Ralf BürgerTidbits TOC > Agile Organization
 
 

Every Agile Organization has a Non-Agile Environment

 
 

An agile project team might act in a non-agile department, an agile department might be organized in a non-agile company, an agile company might serve a non-agile customer, ... and this works well when the agile organization learns to act at the border to its non-agile environment.


 
 

Abstract

An agile organization acts differently: >self-organized< with leadership principles instead of management Taylorism, in >cross-functional teams< instead of role-driven hierarchies, based on values instead of being controlled, focused on learning in steps instead of following a wrong plan.

Being agile is more natural, but during our education we get adapted by doing what our parents tell us, studying history from books, behaving compliant to legislation, being controlled by police, learning according to curricula, planning on budgets, etc. All that is not wrong, but by the way how it is usually done we forget how to decide, how to take responsibility and how to stay flexible. It is much easier to do what others say. And it is always the easiest to stay in our comfort zone.

When we re-learn being agile we always get in touch with others who don't. It is essential to accept that our environment is not agile and to learn how to map at the border, from outside to inside vice versa. The non-agile environment often is chaotic and volatile, because they often don't have systematic rules for dealing with change.

When we don't "do agile" but "are agile", then we are not only agile within our organization, but also deal with the issues at the border to the non-agile environment in an agile fashion. Also, we always need to be aware that the mapping is different for each and every organization and environment.

I have come to value being agile over applying Scrum.
That is, while there is value in applying Scrum, I value being agile by the meaning of the word more.

Every Agile Organization has a Non-Agile Environment

 
 
 
 
 
 

Details

The "Abstract" section above explains why it is essential to accept that our environment is not agile. We need to learn how to map at the border, from outside (non-agile) to inside (agile) vice versa. Many people fail to implement it, because mapping >a controlled approach and a self-organized approach< is anything but simple. It is peopleware, not hardware or software. The following paragraphs show some examples for successful implementations in my past.

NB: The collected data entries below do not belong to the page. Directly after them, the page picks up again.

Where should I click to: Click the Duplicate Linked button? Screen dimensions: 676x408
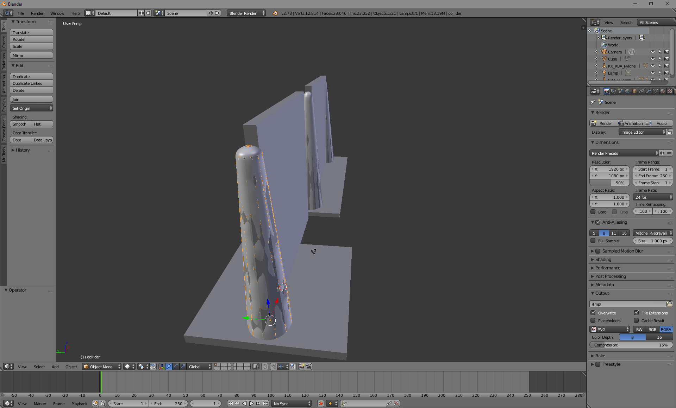point(31,83)
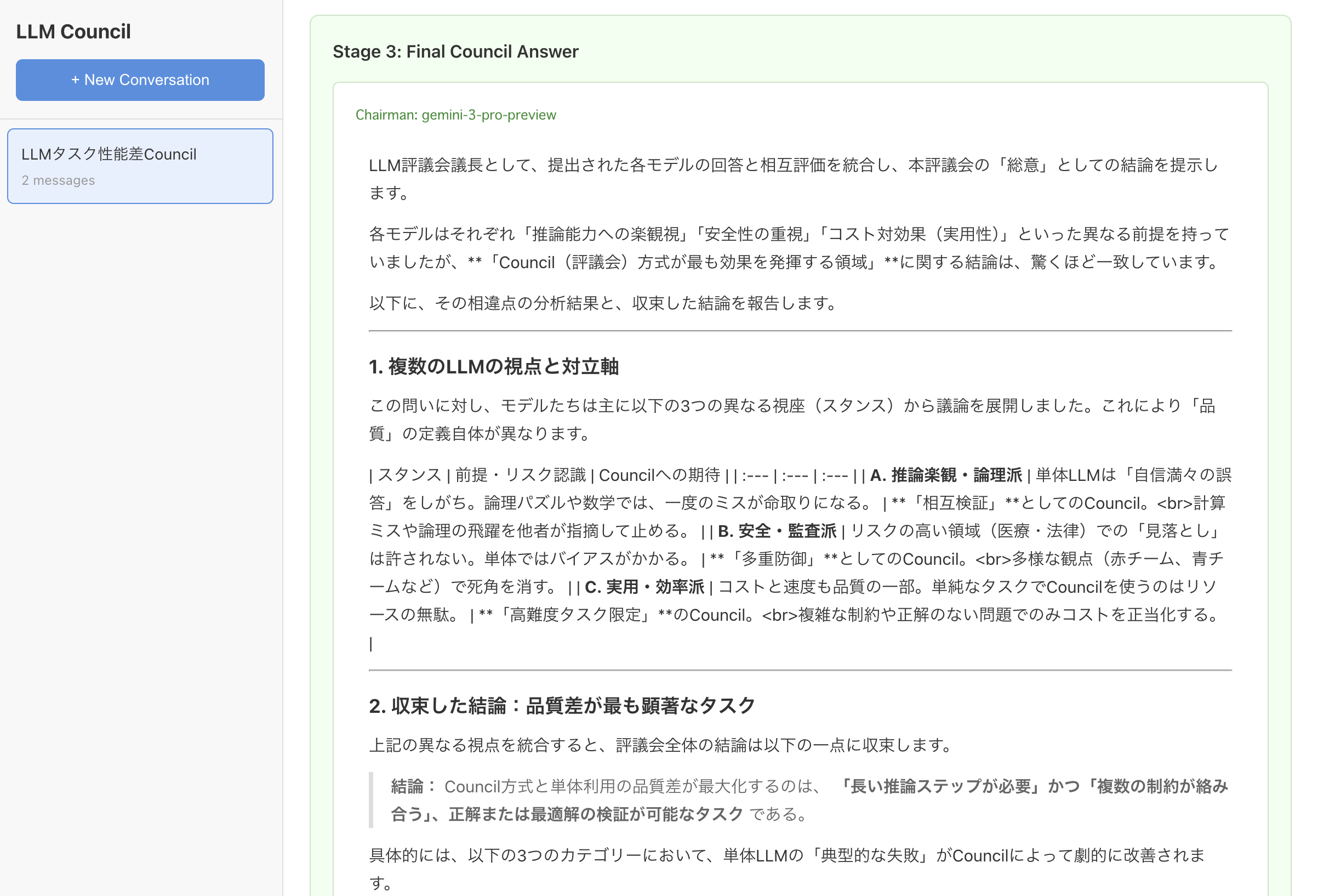Click heading '2. 収束した結論：品質差が最も顕著なタスク'

point(561,706)
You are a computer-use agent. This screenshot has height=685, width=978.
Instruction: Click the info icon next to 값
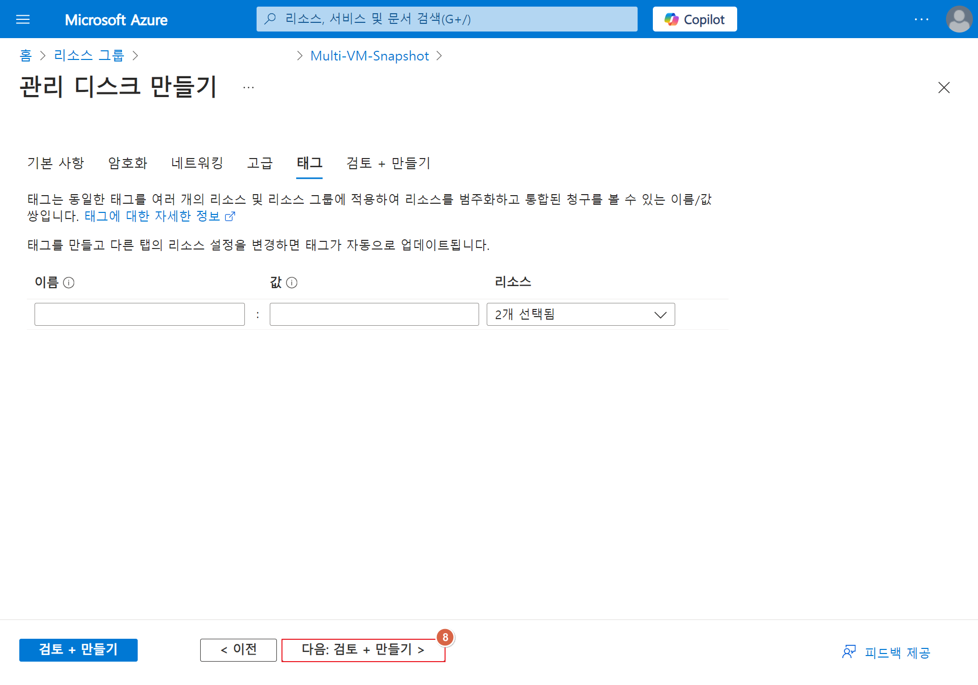292,283
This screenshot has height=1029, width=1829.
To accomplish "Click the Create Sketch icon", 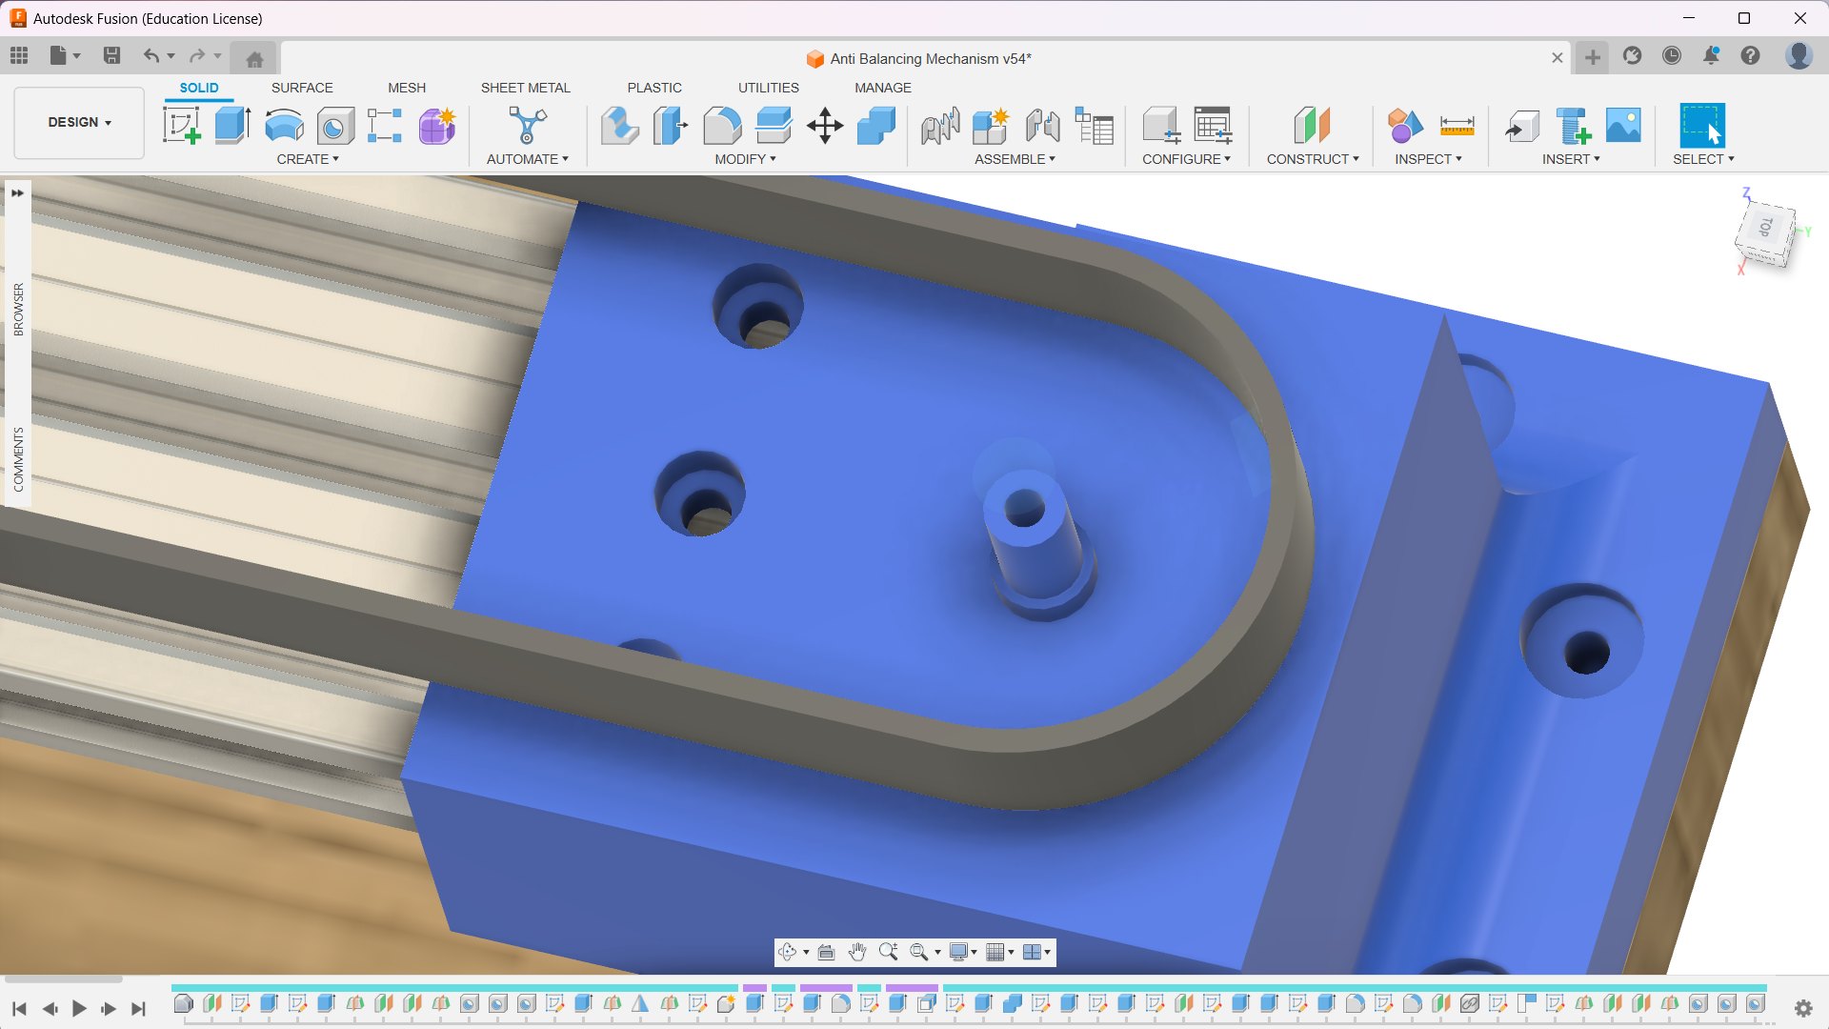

An automotive supplier creates embedded systems with software on hardware in a housing. These might be radar devices for detecting other vehicles to support advanced driver assistent vehicle systems. Therefore, hundreds of engineers may work in multiple teams in several countries together in one project for maybe two years. The systems engineering guys may derive a technical architectural design from the requirements and constraints. The software teams develop the features in bunches, satisfying requirements and design decisions. Both apply the >corporate standard processes< that satisfy the regulatory and customer standards. While the system guys are pushed hard by customer and managers to modify the design whenever the need changes or misbehavior is discovered, they still try to work according to the system processes and to consider all functional safety aspects. The software teams do their Scrum Sprints according to the changes in their Backlogs, and they apply the software processes within the Sprints in cross-functional teams. This works fine when you organize it in a way that the system guys work upfront hunting for a new baseline, then the software teams do their development Sprints, and everything gets integrated and tested continuously. When the system guys learn to baseline often, when the software Sprints are kept short, when stubbing is introduced, and when automated continuous integration and regression testing is applied, then the overall progress can be really smooth and fast. This also supports a >Product Family Engineering< approach where the system guys are then working traditionally on an Architecture/Reference level of the platform and the software teams are working agile on the Component level, with a clearly organized mapping at the border.

Traditional management estimates the needed human resources by head count calculations based on expected development efforts (hours). This habit can be continued based on the role definitions of the classical standard processes. The related work then can be broken down into stories that are realized by T-shaped people in cross-functional team work within the agile organization, still working compliant to the detailed technical development sub-processes. The agile teams can easily track their efforts per Sprint from the task boards and the evaluated team velocity, and then the Scrum Master and Product Owner can compare it to the original estimations. Deviations should be discussed in the Rstrospective sessions.

Enterprise managers love steering committees, decision boards and PowerPoint reporting of melon projects (looking green while being dark red internally). This can still be supported by agile project teams, when they pass back the Sprint Goals as corrected milestones of the project plan, use Burndown Charts data as calculation base for the given PowerPoint templates, take the decisions (if any are made by accident) to the teams' Refinement sessions, and transfer the weird management view systematically into Epics and Stories. The Product Manager or Project Manager may take the role of the Product Owner or Scrum Master (different approaches are practiced in the wild), but should be strong enough to face the Enterprise managers to support the mapping.

I love to do Lessons learned sessions often, and the agile Retrospective events are nothing else for me, but now some teams tend to really doing it. Make an extra session/event for the interface to the non-agile environment, with people from both sides. Anyway, ensure that only a few topics are collected to be improved, and instantly add at least one action to the backlog of the next Sprint. Don't collect a thousand bad points and then do nothing! It is all about >improving standard processes< by best practices, team trial-and-error, or personal learning the hard way. "If you always do what you've always done, you'll always be who you always have been."